Graduate Program


Degree Name

Master of Arts (MA)

Semester of Degree Completion

Spring 2018

Thesis Director

Jamila D. Smith

Thesis Committee Member

Fern Kory

Thesis Committee Member

Melissa Ames


This thesis highlights the need for addressing mental health in secondary school settings and argues that high school English educators can help eliminate the stigma surrounding mental illness using young adult (YA) literature. I discuss the benefits of using YA literature in the secondary English classroom and why YA literature is an effective tool for introducing timely topics like mental health. I analyze the limitations of popular YA novels such as Jay Asher's Thirteen Reasons Why and Jennifer Niven's All the Bright Places and argue that the mental health representation in these novels hinders students' ability to challenge the current stereotypes and stigma surrounding mental health.
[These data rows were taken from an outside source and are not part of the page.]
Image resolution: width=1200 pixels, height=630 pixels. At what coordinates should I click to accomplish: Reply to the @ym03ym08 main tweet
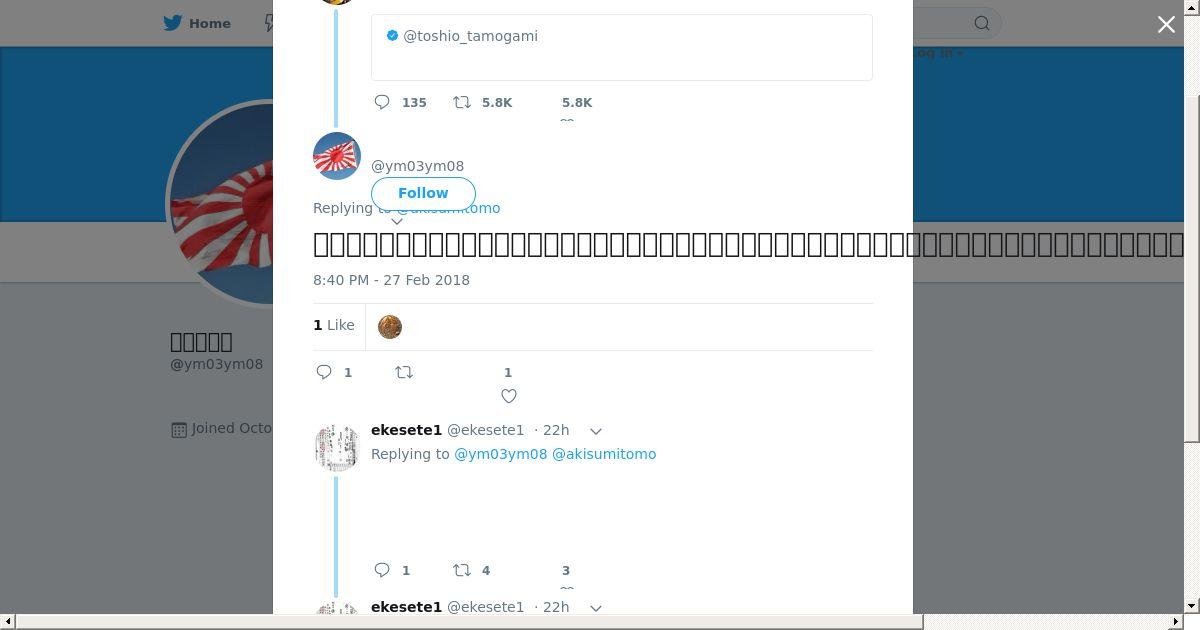[x=324, y=372]
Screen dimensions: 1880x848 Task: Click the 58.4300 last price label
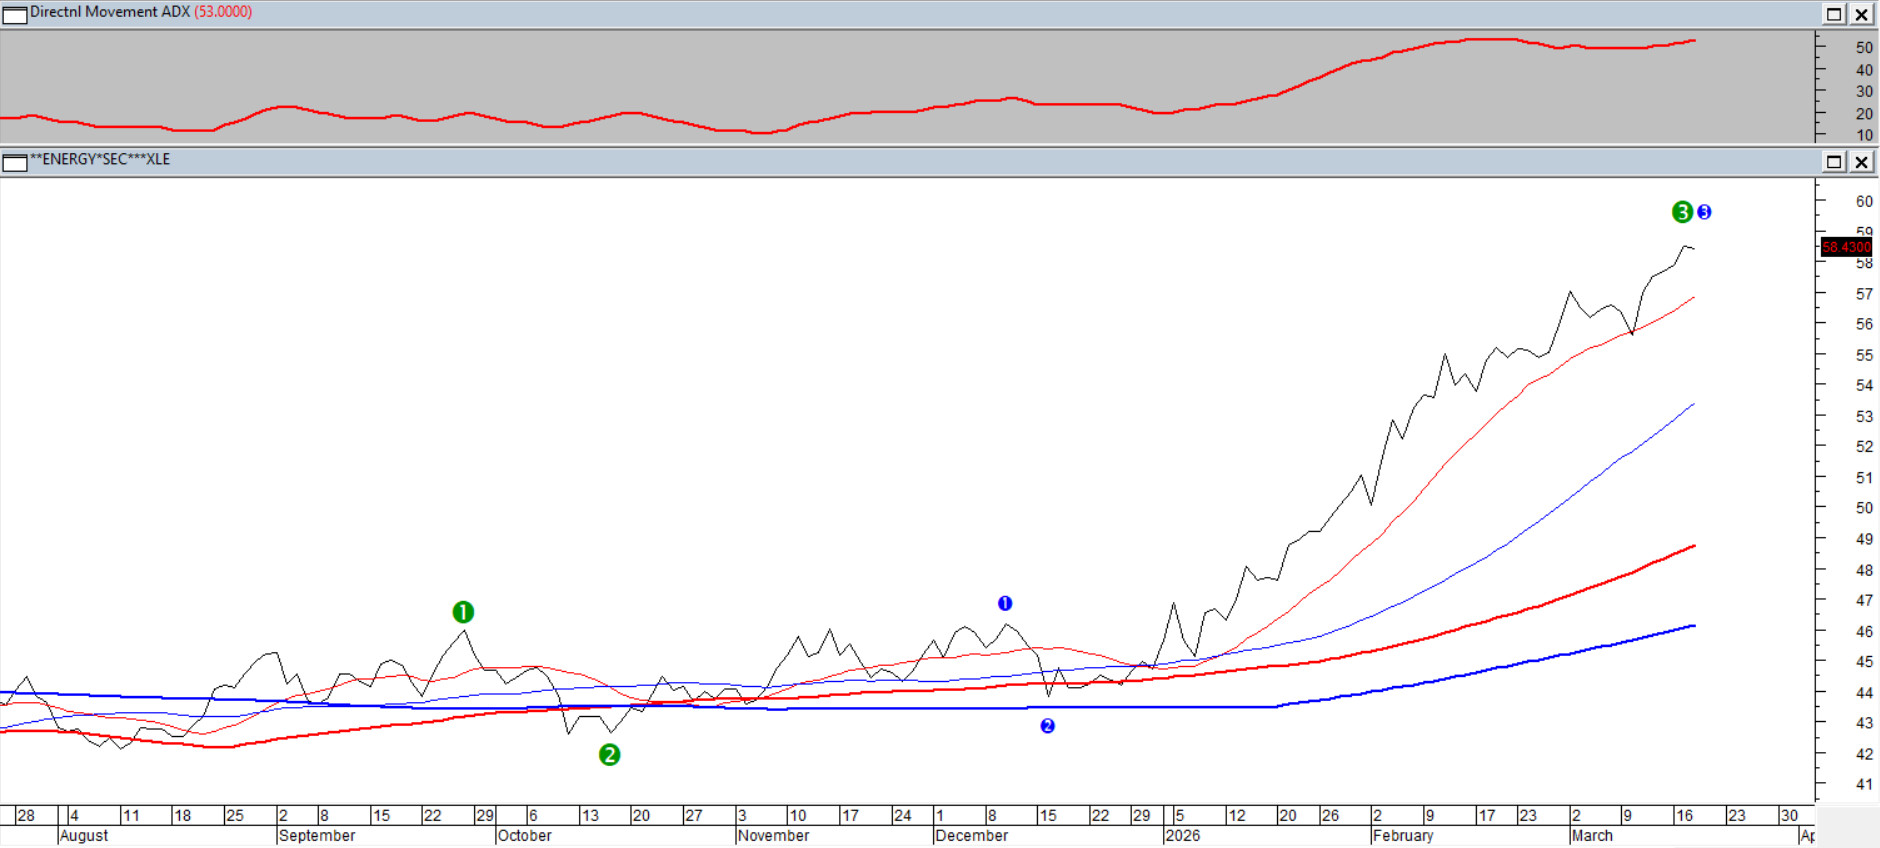(x=1845, y=247)
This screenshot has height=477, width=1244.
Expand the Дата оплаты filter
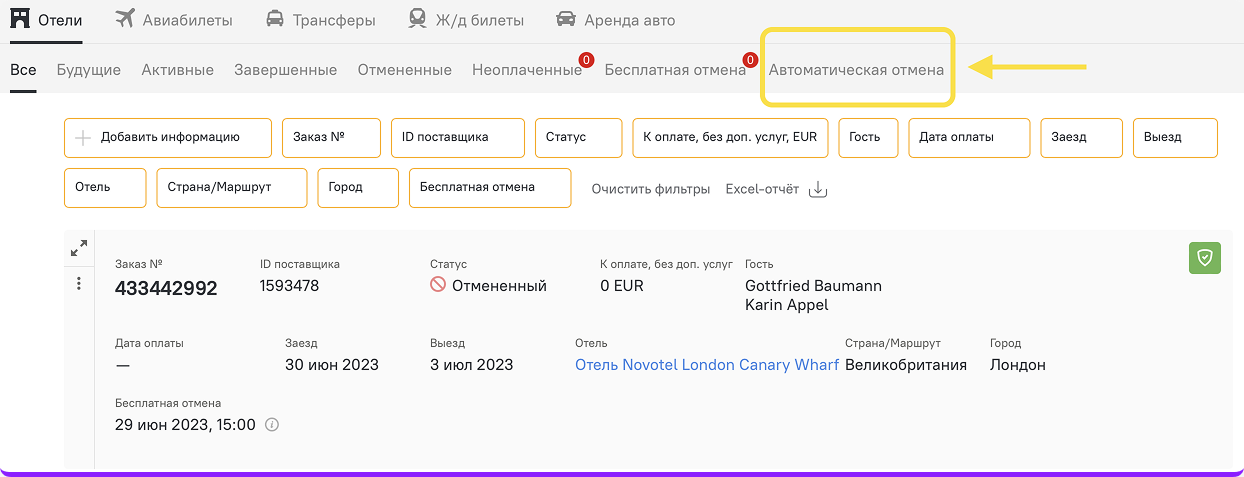(x=968, y=138)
To address these limitations, I argue that teachers should use the principles of social justice and culturally relevant pedagogy when evaluating YA texts about mental health. To demonstrate this evaluation, I examine a more positive and accurate representation of mental health in Emery Lord's When We Collided. I also discuss the lack of diverse and inclusive representation in books that approach the subject of mental health, specifically focusing on the underrepresentation of students of color and students of low socioeconomic status. Through the discussion of diverse texts such as Erika Sanchez's I am Not Your Perfect Mexican Daughter and Matthew Quick's Boy21, I examine the importance of diverse and inclusive representation in YA literature about mental health. Finally, I offer practical ways educators can teach these texts and help students meet the objectives of social justice learning and culturally relevant pedagogy. I maintain that through this type of learning, students will not only have a better chance for academic success but will also have the skills necessary to act against the current social inequities regarding mental health. This culturally relevant approach enables English educators to confront mental health in a way that accounts for and reaches all students.